Pour que les politiciens se mettent d’emblée au diapason, les textes juridiques furent systématiquement édités en italien. Véritable institution du parlement fédéral pendant près de deux siècles, les traducteurs en perdirent leur… latin. Ils se reconvertirent en scribes au service de la propagande. Le budget fédéral économisa des millions grâce à l’uniformisation des véhicules identitaires de l’information.
À l’étranger, l’image de la Suisse connut un gain remarquable. Des quatre langues nationales appartenant désormais au passé, l’italien était la plus populaire, celle que l’on identifiait le moins à une oppression récente. D’une certaine manière, l’Europe, voire le monde, n’était jamais sorti de l’empire romain dont se réclament les italophones. Le peuple revendiquait du pain et des jeux, les guerres alimentaient le quotidien lointain, seuls changeaient les borborygmes de velus barbares.
Contre l’anglicisation de la Suisse
Du haut de son Olympe, Dante Verdi mesurait les progrès accomplis dans la lutte contre l’anglicisation de la Suisse et de la planète. L’aversion que lui inspirait l’anglais, il l’avait développée depuis ce voyage en train entre Bellinzone et Altdorf. Déclarant ne pas savoir le français, encore moins l’italien, le contrôleur des CFF n’avait pas souhaité s’exprimer en Hochdeutsch non plus. La conversation s’était déroulée en anglais. Ce jour-là, Verdi prit conscience d’un double péril. Le problème ne découlait pas seulement d’un impérialisme culturel, importé du consumérisme anglophone. Il tenait tout autant à une dictature locale, le provincialisme du dialecte.Épisodiquement, des Suisses issus d’une minorité avaient tenté de secouer le joug. En 2014, le député tessinois Marco Romano s’était adressé au Conseil fédéral en des termes provocants : « Faut-il modifier l’article 4 de la Constitution et faire du suisse-allemand une langue nationale en lieu et place de l’allemand ? » Le gouvernement avait répondu par une lapalissade et on en était resté là.

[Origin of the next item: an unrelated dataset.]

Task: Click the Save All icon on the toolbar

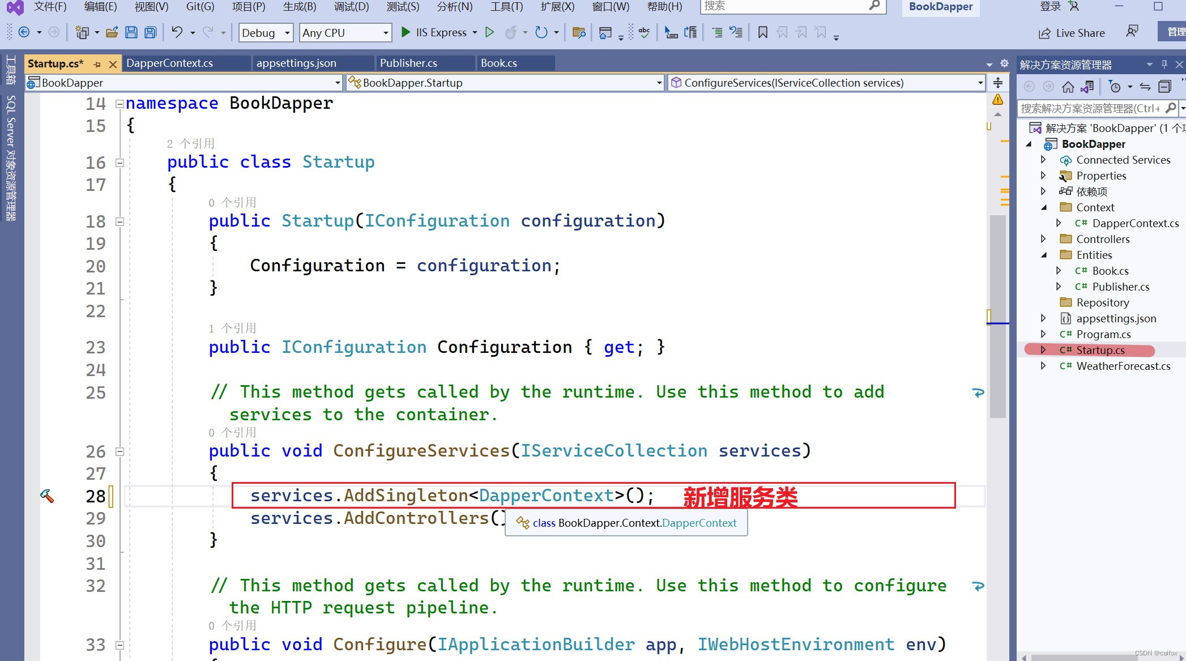Action: pos(150,32)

Le peuple choisit un Romand
Quand Dante Verdi se jura d’éradiquer l’allemand officiel, il y parvint au-delà de ses espérances. Du Bodan à la Sarine, les habitants s’adaptèrent à une langue qui ne les empêchait pas de parler la leur. Tout autre, en revanche, fut le résultat dans la partie occidentale de la Suisse. L’élimination de la langue d’oïl s’avéra un nœud impossible à dénouer pour le petit père de la Suisse, allant jusqu’à provoquer la chute du tyran. Dante Verdi avait tout simplement oublié que la Suisse romande ne pratiquait plus son patois depuis longtemps. Le français jouait véritablement son rôle de langue véhiculaire. On ne pouvait en dire autant pour l’italien au Tessin où le dialecte s’employait couramment dans les vallées, voire au cœur des métropoles.En 2060, prisonnier de ses contradictions, Verdi fut chassé de Berne. Pour lui succéder, le peuple choisit un Romand, Jean Molière. Ce dernier imposa le français en tant que seule langue nationale.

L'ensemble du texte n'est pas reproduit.